**WHAT YOU ARE ASKED TO DO:** Would you restate the entries below word for word, starting at the first line and ending with the one that has "[FTI Certified] (664, 1613)"?

**INPUT DATA:**
┌────────

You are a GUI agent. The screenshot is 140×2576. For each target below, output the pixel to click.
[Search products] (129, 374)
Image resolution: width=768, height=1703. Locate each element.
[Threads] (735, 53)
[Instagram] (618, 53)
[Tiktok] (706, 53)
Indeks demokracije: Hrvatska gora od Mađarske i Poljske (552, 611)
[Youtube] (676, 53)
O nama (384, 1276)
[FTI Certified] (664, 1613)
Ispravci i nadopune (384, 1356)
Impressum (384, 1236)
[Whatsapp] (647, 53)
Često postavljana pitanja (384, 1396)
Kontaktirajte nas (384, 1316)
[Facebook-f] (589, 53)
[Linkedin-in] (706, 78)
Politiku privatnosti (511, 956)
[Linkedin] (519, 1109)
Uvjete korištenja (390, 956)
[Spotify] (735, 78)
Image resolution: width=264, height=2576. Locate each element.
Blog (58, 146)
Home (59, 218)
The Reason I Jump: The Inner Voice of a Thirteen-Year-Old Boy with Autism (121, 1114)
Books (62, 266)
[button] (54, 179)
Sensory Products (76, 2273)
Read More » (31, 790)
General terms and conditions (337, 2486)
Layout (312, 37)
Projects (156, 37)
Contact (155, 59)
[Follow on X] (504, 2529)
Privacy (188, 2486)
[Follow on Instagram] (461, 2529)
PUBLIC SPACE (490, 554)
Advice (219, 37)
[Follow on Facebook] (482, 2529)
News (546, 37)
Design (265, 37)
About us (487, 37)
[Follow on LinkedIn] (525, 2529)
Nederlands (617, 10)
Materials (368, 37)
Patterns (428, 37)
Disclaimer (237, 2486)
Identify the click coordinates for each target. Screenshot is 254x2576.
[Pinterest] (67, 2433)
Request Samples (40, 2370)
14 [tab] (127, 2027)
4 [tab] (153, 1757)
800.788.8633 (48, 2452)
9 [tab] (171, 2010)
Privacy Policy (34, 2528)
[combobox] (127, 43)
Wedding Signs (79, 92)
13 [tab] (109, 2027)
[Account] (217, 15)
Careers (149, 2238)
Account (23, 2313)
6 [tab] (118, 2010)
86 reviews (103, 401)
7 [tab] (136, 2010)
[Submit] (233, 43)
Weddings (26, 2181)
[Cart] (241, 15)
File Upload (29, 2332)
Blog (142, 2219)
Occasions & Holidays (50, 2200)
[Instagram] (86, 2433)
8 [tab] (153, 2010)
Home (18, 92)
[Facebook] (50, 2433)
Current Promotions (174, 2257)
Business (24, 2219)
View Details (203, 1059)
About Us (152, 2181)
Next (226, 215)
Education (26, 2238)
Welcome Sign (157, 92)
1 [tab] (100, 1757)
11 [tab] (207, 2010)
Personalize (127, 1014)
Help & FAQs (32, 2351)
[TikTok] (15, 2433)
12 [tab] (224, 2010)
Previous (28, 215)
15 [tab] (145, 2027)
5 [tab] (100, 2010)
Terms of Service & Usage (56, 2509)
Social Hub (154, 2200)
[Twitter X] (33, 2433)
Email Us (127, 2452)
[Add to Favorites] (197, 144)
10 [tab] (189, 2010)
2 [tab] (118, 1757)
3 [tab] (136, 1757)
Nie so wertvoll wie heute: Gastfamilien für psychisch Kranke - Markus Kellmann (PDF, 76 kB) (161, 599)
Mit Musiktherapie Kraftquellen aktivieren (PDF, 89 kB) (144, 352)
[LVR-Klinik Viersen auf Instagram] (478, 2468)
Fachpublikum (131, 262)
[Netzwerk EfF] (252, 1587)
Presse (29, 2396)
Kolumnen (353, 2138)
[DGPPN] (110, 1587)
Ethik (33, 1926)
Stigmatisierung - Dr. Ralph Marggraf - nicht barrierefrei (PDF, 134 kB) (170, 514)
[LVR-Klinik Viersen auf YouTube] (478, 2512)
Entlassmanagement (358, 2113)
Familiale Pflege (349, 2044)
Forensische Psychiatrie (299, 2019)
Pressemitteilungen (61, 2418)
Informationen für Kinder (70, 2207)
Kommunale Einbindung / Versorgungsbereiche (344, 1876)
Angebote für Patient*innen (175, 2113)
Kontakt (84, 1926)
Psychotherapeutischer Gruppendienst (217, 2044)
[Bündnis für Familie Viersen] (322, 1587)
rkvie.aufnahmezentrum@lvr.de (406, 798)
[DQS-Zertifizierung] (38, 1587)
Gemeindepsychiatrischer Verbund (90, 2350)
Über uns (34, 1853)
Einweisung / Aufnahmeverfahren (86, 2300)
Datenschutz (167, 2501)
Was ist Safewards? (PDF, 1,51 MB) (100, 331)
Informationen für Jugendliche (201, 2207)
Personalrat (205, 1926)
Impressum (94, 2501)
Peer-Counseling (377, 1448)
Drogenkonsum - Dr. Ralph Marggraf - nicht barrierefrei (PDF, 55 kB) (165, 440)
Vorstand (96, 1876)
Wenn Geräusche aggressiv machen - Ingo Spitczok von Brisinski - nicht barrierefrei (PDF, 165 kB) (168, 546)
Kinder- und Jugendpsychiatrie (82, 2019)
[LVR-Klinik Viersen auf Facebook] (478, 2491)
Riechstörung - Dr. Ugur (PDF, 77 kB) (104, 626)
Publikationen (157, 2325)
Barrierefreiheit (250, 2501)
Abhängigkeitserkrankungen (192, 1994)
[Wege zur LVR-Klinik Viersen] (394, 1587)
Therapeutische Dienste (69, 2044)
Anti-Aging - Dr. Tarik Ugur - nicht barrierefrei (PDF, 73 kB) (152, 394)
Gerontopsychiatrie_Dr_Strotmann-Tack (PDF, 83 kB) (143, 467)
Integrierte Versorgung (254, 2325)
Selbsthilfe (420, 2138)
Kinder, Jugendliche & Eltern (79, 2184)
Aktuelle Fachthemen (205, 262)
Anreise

└────────

**TASK ANSWER:**
You are a GUI agent. The screenshot is 140×2576. For each target below, output the pixel to click.
[Search products] (129, 374)
Image resolution: width=768, height=1703. Locate each element.
[Threads] (735, 53)
[Instagram] (618, 53)
[Tiktok] (706, 53)
Indeks demokracije: Hrvatska gora od Mađarske i Poljske (552, 611)
[Youtube] (676, 53)
O nama (384, 1276)
[FTI Certified] (664, 1613)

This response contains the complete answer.